La Stampa, 20 settembre 2023
L’ultimo italiano
Nelle previsioni di un allarmato studio illustrato al Forum di Cernobbio, a causa della bassa natalità e del paese che dunque invecchia, e più invecchia meno fa figli, l’ultimo italiano verrà al mondo intorno al 2230 e morirà all’inizio del secolo successivo, chiudendo la storia di un’etnia. Che, come tutti sanno, non esiste. Infatti, con tutto il rispetto, lo studio in questione mi pare giungere a conclusioni di maestosa insensatezza. In particolare è ignoto che cosa significhi “l’ultimo italiano”, poiché essere italiani non attiene a questioni genetiche ma burocratiche: è italiano chi per nascita o naturalizzazione ha diritto al passaporto.
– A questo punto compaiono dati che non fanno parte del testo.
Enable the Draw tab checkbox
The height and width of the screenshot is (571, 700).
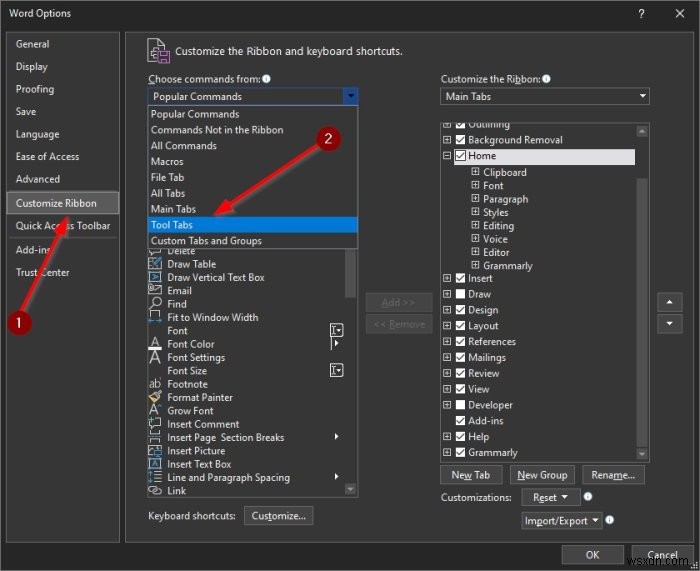pos(460,294)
E, peraltro, questioni burocratiche piuttosto recenti, siccome l’Italia esiste da poco più di 170 anni. Prima, per millenni, si è formata una ricca mescolanza di genti, a cominciare da Roma prima della fondazione, il cui territorio era abitato da gruppi provenienti dall’attuale Ucraina (caspita, un motivo in più per aiutarla) e dal Medio Oriente, come spiega Alfredo Coppa, antropologo della Sapienza. Da lì in poi, fra Impero romano, invasioni barbariche, cristianesimo, secoli di scorrerie, guerre e dominazioni, è stato un andirivieni di popoli di ogni discendenza, e noi siamo il risultato anche glorioso di un’infinita ibridazione. E va avanti oggi, sebbene a ritmi così serrati che ci fanno paura più del dovuto. L’ultimo italiano? Fra duecento anni gli italiani ci saranno ancora, soltanto un po’ diversi da noi, come noi siamo diversi da chi c’era lo scorso millennio e il precedente. Soprattutto, spero, saranno un po’ meno spaventati e un po’ meno ottusi.